* [PROBLEM TO WORK ON] Beneath this task are records; tally the lines in them that contain "second" and report only the number.

* [ENTRIES SUPPLIED]
================================
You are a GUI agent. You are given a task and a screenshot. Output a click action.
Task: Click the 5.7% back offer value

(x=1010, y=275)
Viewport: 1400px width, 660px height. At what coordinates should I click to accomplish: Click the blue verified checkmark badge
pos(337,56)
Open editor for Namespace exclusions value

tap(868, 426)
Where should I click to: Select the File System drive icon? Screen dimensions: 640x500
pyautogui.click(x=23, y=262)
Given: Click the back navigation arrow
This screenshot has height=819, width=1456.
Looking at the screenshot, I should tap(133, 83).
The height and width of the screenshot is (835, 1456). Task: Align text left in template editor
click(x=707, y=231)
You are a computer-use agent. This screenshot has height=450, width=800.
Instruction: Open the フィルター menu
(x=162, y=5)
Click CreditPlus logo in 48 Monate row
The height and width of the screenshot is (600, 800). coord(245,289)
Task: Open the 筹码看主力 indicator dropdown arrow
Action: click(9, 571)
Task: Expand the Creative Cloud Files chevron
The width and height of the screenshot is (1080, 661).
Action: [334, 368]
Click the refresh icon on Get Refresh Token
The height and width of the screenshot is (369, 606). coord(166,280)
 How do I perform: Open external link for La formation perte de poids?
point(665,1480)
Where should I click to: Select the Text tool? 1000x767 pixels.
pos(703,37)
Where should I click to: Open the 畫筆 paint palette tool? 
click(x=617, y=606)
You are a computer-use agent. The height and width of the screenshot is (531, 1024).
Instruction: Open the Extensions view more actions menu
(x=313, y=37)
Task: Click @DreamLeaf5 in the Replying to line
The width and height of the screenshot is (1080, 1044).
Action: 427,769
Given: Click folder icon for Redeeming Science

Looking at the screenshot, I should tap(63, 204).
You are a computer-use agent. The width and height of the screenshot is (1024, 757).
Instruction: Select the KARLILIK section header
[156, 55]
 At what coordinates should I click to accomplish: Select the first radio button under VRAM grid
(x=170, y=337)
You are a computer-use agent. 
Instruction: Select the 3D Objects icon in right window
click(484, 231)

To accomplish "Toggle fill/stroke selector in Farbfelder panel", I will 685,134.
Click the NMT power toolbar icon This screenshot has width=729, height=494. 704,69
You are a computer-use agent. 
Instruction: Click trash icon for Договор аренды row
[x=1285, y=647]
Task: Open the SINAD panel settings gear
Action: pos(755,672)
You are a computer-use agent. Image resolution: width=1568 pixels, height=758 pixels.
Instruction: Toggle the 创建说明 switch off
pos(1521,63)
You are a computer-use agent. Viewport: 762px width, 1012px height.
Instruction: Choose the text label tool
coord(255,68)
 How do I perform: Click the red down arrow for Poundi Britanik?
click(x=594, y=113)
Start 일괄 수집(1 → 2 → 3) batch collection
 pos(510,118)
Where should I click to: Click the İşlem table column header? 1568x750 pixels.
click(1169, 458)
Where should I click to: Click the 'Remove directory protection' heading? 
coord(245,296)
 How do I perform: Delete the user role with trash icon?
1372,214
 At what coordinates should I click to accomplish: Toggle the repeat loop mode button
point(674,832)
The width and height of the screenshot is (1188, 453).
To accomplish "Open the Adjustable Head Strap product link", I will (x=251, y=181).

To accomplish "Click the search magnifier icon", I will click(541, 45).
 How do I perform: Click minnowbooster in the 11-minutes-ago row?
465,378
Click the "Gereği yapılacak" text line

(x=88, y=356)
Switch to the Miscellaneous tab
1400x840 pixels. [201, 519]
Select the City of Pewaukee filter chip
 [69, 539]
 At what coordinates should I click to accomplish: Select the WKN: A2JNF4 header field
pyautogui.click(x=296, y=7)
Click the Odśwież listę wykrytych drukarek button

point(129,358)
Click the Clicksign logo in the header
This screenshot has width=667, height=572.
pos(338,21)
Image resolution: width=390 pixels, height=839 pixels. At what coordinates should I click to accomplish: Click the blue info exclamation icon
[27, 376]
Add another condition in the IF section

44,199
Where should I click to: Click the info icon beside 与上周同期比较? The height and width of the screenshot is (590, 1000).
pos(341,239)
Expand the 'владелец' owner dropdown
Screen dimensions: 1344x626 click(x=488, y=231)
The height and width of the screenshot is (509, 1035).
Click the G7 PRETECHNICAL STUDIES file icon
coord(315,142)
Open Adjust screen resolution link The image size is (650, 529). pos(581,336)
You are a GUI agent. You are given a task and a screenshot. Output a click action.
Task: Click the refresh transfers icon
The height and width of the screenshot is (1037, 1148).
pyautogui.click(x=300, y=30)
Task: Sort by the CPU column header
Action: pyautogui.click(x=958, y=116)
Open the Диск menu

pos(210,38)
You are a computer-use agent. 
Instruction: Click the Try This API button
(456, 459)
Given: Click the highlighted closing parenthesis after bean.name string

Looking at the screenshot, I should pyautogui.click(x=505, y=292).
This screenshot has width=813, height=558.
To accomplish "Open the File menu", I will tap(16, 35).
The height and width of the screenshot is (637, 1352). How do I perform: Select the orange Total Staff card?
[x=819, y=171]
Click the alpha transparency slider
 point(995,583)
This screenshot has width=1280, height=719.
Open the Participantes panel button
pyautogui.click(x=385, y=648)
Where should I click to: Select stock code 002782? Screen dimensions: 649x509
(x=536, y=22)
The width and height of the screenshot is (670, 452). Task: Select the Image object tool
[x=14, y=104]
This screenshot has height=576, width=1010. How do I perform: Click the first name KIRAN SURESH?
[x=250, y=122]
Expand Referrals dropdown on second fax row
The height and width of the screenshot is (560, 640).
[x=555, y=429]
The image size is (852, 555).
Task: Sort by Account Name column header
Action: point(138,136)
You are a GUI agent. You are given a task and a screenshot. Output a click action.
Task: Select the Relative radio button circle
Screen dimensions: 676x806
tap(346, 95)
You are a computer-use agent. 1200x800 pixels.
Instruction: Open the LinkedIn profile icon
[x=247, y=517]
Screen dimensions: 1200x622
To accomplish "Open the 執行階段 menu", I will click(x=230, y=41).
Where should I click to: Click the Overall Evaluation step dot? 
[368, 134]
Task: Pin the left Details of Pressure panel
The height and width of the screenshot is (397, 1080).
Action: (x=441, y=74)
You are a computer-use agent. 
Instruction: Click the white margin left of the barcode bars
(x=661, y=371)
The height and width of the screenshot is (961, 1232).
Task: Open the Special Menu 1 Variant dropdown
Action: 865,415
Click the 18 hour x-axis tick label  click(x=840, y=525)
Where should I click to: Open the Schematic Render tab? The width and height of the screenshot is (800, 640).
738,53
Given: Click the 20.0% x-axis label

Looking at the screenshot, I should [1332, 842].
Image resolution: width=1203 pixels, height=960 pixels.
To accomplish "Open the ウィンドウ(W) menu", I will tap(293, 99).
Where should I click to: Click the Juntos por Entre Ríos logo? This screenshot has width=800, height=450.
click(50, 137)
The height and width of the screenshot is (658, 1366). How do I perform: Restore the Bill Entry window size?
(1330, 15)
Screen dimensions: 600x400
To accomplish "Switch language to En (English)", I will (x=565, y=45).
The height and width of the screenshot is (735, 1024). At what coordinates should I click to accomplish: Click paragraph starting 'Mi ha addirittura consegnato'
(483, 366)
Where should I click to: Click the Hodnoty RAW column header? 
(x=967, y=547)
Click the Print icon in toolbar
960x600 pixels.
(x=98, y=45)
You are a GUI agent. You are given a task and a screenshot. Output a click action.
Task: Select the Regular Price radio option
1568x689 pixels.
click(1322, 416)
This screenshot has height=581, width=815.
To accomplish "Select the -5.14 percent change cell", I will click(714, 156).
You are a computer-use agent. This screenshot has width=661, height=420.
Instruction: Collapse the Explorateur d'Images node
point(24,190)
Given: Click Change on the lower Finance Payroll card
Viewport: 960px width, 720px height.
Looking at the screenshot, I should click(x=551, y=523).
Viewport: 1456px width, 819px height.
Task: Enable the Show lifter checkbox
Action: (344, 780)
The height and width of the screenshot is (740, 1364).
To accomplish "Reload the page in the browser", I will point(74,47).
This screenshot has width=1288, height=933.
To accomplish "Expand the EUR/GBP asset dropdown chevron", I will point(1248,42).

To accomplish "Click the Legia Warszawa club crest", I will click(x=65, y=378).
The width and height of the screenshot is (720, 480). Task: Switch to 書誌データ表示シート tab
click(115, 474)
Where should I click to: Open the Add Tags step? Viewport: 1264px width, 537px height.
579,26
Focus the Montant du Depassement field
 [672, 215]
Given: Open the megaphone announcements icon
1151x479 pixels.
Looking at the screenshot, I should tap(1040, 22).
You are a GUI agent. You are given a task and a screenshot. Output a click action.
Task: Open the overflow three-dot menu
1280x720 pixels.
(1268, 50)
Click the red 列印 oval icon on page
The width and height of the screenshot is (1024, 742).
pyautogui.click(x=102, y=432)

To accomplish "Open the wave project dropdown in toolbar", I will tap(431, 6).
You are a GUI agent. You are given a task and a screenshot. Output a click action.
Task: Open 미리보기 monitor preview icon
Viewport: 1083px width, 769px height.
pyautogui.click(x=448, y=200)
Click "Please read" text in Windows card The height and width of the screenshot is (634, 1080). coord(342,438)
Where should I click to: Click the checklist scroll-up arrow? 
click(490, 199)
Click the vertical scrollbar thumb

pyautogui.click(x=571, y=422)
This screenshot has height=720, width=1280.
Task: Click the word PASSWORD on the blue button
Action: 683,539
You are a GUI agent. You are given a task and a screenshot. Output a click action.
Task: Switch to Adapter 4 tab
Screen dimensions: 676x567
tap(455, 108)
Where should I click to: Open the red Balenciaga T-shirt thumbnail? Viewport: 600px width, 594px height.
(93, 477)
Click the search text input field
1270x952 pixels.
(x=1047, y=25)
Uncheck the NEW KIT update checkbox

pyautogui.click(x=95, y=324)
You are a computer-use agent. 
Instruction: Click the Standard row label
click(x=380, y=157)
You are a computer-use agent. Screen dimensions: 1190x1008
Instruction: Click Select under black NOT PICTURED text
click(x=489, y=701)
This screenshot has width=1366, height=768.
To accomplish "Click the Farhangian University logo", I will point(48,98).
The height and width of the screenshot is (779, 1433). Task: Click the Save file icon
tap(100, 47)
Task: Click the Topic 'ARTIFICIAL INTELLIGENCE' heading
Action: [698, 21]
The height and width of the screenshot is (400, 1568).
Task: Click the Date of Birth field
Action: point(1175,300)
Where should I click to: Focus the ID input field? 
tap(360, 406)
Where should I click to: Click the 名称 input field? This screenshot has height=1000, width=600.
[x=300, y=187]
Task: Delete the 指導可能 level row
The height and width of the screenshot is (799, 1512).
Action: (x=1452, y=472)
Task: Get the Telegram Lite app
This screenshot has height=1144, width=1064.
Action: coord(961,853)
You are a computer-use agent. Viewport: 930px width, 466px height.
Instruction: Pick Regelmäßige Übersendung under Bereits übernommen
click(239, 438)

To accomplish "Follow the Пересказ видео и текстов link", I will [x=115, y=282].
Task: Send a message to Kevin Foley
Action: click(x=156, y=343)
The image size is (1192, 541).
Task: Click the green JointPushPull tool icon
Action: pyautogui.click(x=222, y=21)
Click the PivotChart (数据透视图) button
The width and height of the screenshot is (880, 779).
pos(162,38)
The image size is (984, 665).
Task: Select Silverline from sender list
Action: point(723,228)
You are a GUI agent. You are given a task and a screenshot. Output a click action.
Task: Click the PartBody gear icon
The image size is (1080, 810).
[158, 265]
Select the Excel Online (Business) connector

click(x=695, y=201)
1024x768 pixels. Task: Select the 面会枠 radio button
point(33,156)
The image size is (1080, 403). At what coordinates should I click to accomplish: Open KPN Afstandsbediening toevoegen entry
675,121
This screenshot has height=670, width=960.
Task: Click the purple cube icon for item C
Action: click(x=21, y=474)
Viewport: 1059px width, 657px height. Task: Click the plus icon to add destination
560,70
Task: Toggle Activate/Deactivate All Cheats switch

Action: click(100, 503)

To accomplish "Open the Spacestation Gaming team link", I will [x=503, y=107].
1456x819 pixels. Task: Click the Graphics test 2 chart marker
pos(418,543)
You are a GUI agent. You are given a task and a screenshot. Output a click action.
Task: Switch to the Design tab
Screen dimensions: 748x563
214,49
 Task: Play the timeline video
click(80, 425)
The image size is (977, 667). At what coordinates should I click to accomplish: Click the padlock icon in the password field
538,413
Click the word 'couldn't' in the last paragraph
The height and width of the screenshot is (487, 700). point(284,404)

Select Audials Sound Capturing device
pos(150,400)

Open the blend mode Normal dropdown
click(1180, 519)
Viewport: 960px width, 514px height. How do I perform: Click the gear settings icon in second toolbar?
================================
* [SOLUTION] 2